-- BEGIN --
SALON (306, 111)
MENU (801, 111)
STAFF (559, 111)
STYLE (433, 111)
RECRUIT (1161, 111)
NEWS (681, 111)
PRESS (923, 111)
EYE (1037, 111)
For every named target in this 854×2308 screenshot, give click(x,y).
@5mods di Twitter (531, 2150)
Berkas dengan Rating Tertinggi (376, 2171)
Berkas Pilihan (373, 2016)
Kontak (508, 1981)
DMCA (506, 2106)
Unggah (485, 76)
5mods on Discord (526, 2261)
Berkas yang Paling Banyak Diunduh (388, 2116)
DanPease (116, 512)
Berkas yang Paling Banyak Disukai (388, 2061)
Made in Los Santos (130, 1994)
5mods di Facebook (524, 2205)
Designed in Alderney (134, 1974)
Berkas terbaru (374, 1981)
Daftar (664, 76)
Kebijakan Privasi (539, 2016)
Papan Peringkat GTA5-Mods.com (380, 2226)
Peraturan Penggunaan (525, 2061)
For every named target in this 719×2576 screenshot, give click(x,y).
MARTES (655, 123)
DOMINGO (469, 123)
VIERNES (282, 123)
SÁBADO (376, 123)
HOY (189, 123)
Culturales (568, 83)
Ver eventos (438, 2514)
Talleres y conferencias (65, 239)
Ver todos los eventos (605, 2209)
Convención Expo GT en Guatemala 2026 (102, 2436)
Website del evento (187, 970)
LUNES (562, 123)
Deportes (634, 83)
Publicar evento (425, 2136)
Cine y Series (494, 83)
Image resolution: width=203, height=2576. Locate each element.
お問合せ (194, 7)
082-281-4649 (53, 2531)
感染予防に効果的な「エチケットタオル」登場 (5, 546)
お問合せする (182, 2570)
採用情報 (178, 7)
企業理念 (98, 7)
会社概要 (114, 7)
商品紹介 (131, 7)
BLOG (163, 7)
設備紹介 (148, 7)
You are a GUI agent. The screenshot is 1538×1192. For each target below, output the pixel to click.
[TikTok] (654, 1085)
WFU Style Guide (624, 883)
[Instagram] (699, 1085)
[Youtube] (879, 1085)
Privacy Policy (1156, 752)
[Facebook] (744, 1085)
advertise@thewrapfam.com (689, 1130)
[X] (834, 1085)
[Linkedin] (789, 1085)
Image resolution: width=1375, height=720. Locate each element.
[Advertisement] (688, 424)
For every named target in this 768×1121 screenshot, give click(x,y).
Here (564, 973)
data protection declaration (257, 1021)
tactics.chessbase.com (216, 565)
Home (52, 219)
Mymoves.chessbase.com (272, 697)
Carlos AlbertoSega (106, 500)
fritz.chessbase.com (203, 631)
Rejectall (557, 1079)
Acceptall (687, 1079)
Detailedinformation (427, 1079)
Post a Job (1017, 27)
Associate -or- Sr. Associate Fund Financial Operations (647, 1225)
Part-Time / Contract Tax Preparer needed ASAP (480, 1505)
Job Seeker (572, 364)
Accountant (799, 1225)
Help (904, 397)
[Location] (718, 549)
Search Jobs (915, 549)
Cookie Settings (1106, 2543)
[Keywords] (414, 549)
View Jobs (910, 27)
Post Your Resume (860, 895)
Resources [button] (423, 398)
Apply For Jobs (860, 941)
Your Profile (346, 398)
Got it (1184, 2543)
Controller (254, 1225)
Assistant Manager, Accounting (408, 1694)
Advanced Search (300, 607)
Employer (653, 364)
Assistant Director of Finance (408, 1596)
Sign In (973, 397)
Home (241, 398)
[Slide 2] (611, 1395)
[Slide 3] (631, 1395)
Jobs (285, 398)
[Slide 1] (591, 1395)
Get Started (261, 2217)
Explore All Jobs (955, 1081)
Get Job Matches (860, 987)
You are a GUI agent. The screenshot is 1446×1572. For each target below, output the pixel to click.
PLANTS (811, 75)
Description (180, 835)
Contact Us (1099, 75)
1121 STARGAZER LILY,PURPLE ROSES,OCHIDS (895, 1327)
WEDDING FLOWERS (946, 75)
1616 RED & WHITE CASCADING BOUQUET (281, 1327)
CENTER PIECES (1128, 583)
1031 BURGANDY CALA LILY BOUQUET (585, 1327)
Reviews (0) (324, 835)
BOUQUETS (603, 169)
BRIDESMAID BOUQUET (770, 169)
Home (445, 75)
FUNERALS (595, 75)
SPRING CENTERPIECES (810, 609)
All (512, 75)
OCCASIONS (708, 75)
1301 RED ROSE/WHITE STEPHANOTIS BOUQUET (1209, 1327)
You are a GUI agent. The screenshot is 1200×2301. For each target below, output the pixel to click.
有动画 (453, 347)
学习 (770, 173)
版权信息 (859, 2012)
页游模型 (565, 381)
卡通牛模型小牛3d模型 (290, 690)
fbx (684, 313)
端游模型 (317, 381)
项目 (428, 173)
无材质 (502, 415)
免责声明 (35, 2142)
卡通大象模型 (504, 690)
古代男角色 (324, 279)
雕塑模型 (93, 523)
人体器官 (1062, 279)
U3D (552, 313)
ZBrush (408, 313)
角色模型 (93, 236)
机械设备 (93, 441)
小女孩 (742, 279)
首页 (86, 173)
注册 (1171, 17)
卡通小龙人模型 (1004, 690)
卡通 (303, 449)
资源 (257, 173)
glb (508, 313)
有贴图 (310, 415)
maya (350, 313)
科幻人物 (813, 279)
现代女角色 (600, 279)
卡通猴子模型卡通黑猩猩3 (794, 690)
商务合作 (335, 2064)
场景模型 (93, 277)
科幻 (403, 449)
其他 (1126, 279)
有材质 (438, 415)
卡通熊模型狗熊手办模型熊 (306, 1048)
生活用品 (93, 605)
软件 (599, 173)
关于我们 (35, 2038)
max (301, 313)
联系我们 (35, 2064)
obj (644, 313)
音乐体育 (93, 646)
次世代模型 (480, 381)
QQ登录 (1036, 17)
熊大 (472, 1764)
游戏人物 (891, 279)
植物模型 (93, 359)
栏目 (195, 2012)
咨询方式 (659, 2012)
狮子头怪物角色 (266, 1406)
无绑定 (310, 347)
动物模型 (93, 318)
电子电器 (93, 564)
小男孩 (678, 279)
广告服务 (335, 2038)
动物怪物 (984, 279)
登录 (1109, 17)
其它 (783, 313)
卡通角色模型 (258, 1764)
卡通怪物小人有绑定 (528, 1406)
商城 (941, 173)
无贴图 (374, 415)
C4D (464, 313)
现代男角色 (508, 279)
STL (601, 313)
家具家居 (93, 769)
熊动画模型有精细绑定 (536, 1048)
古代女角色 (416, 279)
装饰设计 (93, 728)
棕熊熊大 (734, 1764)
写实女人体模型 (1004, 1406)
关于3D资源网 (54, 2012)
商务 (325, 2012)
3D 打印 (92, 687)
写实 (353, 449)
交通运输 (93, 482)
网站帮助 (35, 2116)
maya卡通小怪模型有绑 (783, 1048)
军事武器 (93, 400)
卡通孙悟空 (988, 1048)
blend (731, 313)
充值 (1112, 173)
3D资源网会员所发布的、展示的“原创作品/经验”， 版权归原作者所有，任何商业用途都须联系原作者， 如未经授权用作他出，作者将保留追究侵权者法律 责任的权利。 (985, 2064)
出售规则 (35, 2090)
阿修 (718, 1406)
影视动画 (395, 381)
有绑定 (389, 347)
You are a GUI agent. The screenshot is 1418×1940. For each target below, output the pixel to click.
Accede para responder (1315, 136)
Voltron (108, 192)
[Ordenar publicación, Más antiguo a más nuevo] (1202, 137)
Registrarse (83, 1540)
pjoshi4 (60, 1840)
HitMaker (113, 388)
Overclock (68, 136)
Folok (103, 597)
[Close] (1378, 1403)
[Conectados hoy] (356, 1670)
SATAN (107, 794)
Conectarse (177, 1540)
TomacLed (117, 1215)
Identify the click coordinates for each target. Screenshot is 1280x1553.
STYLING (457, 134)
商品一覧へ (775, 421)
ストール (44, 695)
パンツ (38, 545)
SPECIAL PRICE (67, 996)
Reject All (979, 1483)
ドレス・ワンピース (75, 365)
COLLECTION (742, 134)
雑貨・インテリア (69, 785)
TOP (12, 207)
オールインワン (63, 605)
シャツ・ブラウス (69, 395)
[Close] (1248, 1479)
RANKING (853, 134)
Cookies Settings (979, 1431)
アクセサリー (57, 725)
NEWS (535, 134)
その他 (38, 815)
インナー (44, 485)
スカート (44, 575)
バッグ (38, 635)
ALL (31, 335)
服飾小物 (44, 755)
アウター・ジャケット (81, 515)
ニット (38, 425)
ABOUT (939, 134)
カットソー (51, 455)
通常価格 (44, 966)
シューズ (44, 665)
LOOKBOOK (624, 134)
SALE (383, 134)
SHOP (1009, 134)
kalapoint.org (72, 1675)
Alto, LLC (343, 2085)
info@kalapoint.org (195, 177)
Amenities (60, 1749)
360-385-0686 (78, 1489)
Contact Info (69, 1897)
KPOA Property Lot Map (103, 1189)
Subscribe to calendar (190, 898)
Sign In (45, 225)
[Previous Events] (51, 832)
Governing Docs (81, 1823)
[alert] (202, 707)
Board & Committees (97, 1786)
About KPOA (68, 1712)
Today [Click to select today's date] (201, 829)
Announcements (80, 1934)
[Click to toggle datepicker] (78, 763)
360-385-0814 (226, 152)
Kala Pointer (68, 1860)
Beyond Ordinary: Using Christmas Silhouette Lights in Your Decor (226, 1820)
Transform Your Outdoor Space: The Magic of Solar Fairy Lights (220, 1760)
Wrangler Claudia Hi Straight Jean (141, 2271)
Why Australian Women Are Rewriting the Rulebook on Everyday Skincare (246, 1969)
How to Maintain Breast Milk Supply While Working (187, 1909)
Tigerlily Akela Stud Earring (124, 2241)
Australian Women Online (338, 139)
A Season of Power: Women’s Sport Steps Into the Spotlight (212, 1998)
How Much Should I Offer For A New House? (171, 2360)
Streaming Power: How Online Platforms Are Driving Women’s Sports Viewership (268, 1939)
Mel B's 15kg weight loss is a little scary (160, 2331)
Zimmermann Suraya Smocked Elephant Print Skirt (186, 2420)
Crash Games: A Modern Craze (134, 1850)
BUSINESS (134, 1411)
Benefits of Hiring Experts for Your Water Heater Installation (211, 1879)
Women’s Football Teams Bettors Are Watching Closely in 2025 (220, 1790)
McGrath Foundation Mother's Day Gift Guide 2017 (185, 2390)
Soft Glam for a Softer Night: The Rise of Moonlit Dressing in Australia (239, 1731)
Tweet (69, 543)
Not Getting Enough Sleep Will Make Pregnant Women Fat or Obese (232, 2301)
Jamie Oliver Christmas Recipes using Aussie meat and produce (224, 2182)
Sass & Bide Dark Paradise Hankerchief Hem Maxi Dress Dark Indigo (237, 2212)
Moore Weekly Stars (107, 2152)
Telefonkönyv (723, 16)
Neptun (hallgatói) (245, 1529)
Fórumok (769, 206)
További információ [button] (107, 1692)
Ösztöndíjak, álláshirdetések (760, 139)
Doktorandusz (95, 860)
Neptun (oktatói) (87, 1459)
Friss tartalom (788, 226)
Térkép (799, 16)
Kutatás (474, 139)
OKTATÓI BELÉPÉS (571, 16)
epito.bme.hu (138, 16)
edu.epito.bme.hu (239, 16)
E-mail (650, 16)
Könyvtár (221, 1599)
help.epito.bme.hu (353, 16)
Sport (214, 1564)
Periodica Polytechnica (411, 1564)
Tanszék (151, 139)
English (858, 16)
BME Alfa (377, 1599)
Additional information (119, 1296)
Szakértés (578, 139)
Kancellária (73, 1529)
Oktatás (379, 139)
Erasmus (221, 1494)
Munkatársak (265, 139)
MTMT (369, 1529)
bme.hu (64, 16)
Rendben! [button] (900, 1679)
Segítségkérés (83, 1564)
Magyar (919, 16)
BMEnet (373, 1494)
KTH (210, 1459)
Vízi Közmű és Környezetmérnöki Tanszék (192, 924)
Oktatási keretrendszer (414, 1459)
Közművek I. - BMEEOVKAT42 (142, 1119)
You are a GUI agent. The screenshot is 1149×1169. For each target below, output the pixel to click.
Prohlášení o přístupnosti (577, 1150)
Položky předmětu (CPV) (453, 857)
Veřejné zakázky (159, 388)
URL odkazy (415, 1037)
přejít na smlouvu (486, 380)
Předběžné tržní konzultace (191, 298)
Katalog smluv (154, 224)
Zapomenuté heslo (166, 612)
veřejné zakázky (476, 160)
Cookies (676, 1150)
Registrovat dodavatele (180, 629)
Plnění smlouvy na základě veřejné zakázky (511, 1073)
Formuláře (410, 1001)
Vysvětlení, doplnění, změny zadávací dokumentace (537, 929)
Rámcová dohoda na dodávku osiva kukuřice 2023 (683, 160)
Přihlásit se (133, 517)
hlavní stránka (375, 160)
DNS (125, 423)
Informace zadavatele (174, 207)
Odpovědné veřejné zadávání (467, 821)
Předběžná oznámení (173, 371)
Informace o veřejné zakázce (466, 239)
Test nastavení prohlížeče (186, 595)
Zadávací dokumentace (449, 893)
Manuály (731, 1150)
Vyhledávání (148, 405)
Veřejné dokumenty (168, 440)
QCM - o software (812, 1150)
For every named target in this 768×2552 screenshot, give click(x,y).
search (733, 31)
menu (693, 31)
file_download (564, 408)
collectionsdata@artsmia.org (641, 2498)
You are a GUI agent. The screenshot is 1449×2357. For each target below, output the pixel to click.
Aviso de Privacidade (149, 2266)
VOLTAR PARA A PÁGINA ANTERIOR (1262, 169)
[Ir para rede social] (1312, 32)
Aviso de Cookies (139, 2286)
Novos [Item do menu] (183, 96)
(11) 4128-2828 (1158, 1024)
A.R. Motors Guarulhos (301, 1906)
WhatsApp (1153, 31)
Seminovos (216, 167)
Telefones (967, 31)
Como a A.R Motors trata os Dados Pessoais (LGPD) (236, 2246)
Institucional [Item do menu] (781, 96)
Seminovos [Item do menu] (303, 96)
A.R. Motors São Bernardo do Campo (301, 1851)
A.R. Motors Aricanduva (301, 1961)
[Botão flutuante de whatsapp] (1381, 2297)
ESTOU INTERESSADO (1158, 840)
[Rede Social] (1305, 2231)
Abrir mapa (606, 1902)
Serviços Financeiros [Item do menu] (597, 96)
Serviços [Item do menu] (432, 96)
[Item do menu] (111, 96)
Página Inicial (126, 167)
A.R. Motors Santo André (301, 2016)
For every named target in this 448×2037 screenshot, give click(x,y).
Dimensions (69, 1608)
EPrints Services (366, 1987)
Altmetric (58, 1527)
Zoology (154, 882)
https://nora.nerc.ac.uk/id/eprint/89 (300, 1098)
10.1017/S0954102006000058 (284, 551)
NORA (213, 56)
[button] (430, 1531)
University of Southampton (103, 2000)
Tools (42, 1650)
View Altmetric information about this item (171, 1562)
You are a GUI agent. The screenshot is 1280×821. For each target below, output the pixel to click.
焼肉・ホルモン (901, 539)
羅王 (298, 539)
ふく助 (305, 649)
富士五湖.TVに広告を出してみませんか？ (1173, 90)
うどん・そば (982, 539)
-- END --
What you are asked to do: List every line of the items above that contains the string "zakázky", treating uppercase and lowercase letters as distinct.

Exercise response:
Veřejné zakázky (159, 388)
veřejné zakázky (476, 160)
Plnění smlouvy na základě veřejné zakázky (511, 1073)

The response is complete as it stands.